====== Source data

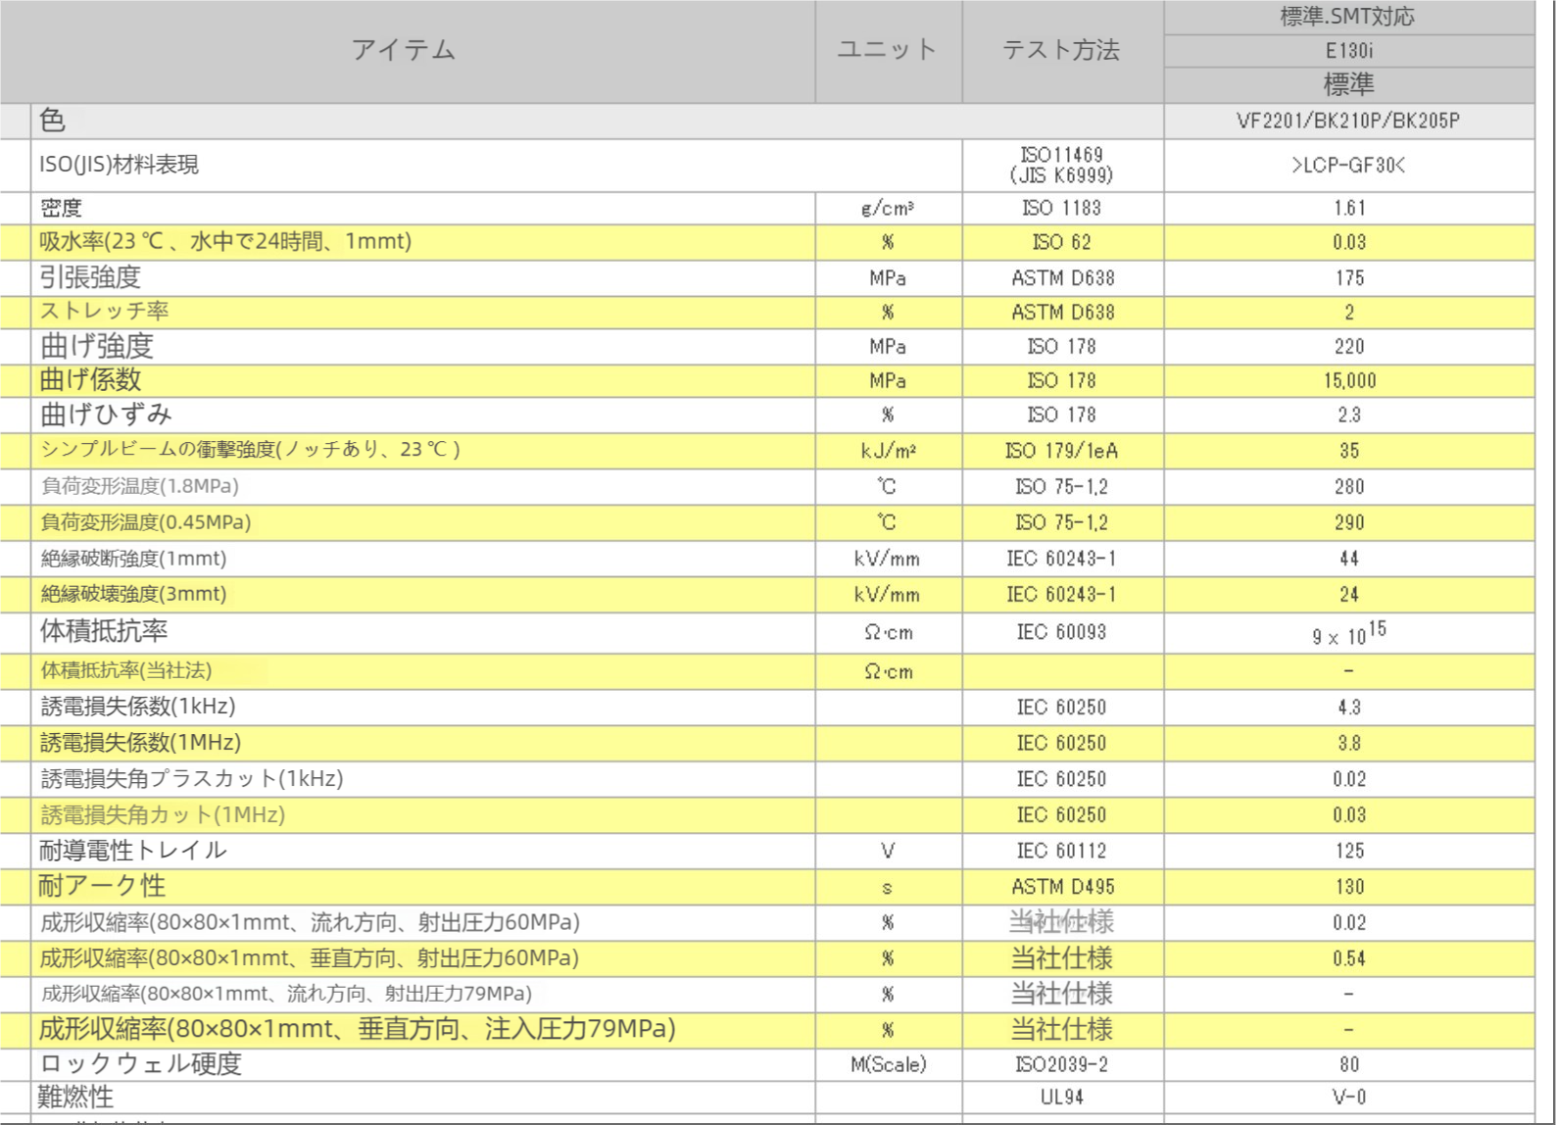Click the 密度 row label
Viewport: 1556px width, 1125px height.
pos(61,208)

============
====== Source data

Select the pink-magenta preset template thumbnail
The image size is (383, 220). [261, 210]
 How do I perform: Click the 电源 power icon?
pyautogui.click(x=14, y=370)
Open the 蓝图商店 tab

============

## [What to do]
Copy the material word for word, from the line containing "Select the pink-magenta" through the line containing "Open the 蓝图商店 tab", including both of those lines.

## [Exercise result]
Select the pink-magenta preset template thumbnail
The image size is (383, 220). [261, 210]
 How do I perform: Click the 电源 power icon?
pyautogui.click(x=14, y=370)
Open the 蓝图商店 tab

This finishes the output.